*** Stored data Section Begins ***

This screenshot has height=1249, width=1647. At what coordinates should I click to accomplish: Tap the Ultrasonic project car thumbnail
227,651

*** Stored data Section Ends ***
*** Stored data Section Begins ***

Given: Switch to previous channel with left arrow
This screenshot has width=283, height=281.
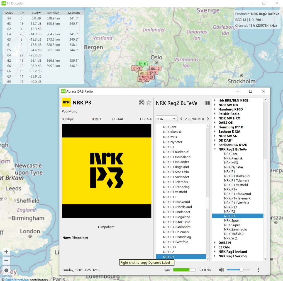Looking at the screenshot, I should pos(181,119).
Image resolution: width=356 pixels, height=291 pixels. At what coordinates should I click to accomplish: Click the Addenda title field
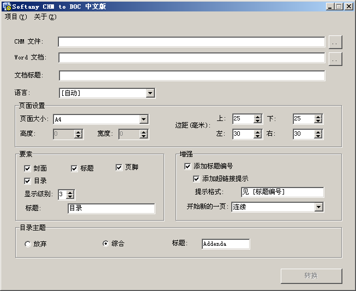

*** Stored data Section Ends ***
*** Stored data Section Begins ***

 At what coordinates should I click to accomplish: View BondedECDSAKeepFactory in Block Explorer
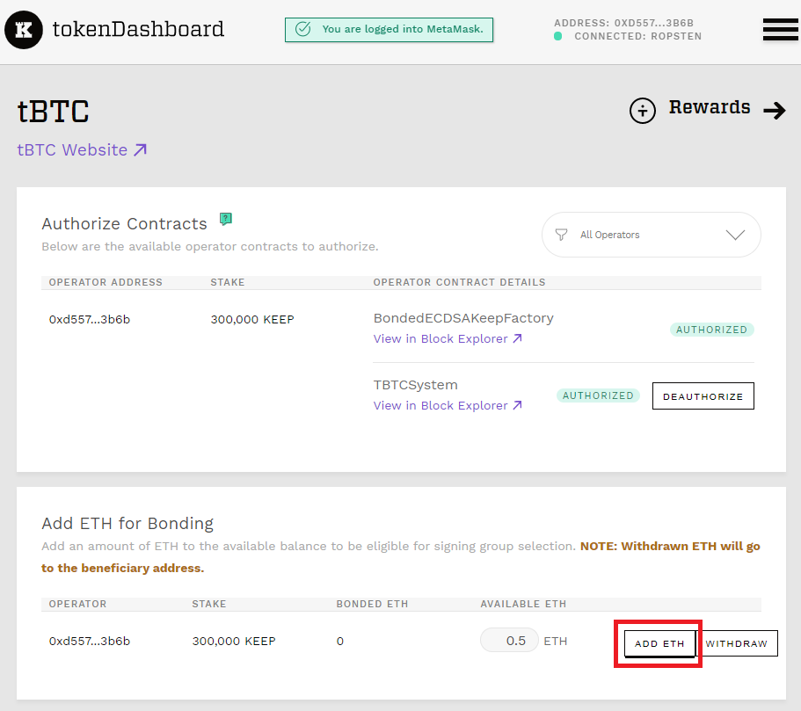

*** Stored data Section Ends ***

Problem statement: Give back exactly, and solely, the section of the data above bounded by the line containing "Given: Switch to" and the line containing "Image resolution: width=356", both bounding lines included and pictures omitted.

Exercise result:
Given: Switch to previous channel with left arrow
This screenshot has width=283, height=281.
Looking at the screenshot, I should pos(181,119).
Image resolution: width=356 pixels, height=291 pixels. At what coordinates should I click to accomplish: Click the Addenda title field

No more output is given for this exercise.